Description: Progress threshold at which to stop allocating new jobs to CPU

The Endgame Strategy:

• Lower values (0.6-0.7): Finish faster, more GPU-focused
• Default (0.8): Balanced predictability
• Higher values (0.85-0.95): Maximize CPU utilization

Example:

# Stop CPU allocation at 70% progress
python synthalingua.py --makecaptions --adaptive_batch --stop_cpu_at 0.7 --file_input video.mp4

Configuration Examples

Conservative Setup (Low RAM System)

python synthalingua.py \
    --makecaptions \
    --adaptive_batch \
    --cpu_batches 1 \
    --max_cpu_time 180 \
    --stop_cpu_at 0.75 \
    --file_input video.mp4

Best for: Systems with <16GB RAM, want minimal system impact

---

Balanced Setup (Recommended)

python synthalingua.py \
    --makecaptions \
    --adaptive_batch \
    --cpu_batches 3 \
    --max_cpu_time 300 \
    --stop_cpu_at 0.8 \
    --file_input video.mp4

Best for: Most systems, good balance of speed and stability

---

Aggressive Setup (High-End System)

python synthalingua.py \
    --makecaptions \
    --adaptive_batch \
    --cpu_batches 5 \
    --max_cpu_time 400 \
    --stop_cpu_at 0.85 \
    --file_input video.mp4

Best for: Systems with >32GB RAM and powerful CPU

Performance Comparison

Traditional Batch Mode

Time: ~8 minutes
Approach: Fixed batch size, no device awareness
Bottleneck: May overflow to CPU unpredictably

Example with 15 segments:
├─ Batch size: 3
├─ Device: Whatever's available
└─ No optimization

Adaptive Batch Mode

Time: ~5 minutes (38% faster!)
Approach: Smart GPU/CPU allocation
Benefits: 
  ✓ Auto-detected capacity (2 GPU + 3 CPU = 5 concurrent)
  ✓ Longest jobs to GPU, shortest to CPU
  ✓ Endgame strategy prevents slowdowns
  ✓ Continuous learning improves allocation

Example with 15 segments:
├─ Max parallel: 5 jobs (2 GPU + 3 CPU)
├─ Smart sorting by duration
├─ Performance prediction
└─ Optimization suggestions

Optimization Suggestions

The system analyzes performance and provides actionable recommendations:

Example Suggestion 1: Increase CPU Batches

💡 OPTIMIZATION SUGGESTION
━━━━━━━━━━━━━━━━━━━━━━━━━━━━━
CPU jobs finishing quickly, can handle more parallel work

Current: 3 CPU batches
Suggested: 4 CPU batches
Benefit: ~1-2 minutes faster completion

Example Suggestion 2: CPU Performance Analysis

💡 OPTIMIZATION SUGGESTION
━━━━━━━━━━━━━━━━━━━━━━━━━━━━━
CPU performance is good (only 8.2x slower than GPU)
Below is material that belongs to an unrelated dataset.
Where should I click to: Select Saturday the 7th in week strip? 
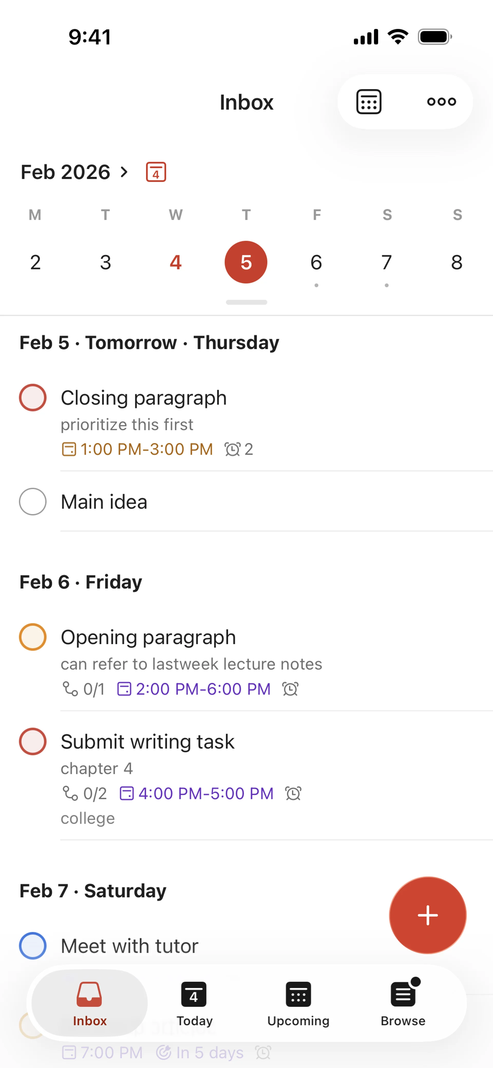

Current: 300s max CPU time
Suggested: 360s max CPU time
Benefit: More efficient job distribution

Technical Details

Hardware Detection

GPU Capacity Calculation:

Total VRAM: 12 GB
OS Reserved: ~0.2 GB (auto-detected or 0.5 GB fallback)
Available VRAM: 11.8 GB
Model Size per Job: 4 GB
Max GPU Batches: 11.8 ÷ 4 = 2 (rounded down)

CPU Capacity Suggestion:

if RAM < 16 GB:
    suggest 1 CPU slot  # Conservative
elif RAM < 32 GB:
    suggest 2 CPU slots  # Moderate
else:
    suggest 3 CPU slots  # Balanced

Performance Tracking

The system maintains two performance logs:

• GPU Jobs: [(audio_length, processing_time), ...]
• CPU Jobs: [(audio_length, processing_time), ...]

Prediction Formula:

# After 3+ jobs, use average ratio
average_ratio = sum(processing_time / audio_length) / count

# Predict new job
predicted_time = audio_length * average_ratio

# Until 3 jobs, use estimates:
GPU: audio_length * 2.0   (rough estimate)
CPU: audio_length * 24.0  (12x slower than GPU)

Job Sorting Algorithm

for each segment:
    gpu_time = predict_time(segment, "gpu")
    cpu_time = predict_time(segment, "cpu")
    gpu_benefit = cpu_time - gpu_time
    
# Sort by gpu_benefit (descending)
# Highest benefit = longest segments = allocated to GPU first
# Lowest benefit = shortest segments = allocated to CPU

Troubleshooting

Issue: "Not enough VRAM for adaptive batch"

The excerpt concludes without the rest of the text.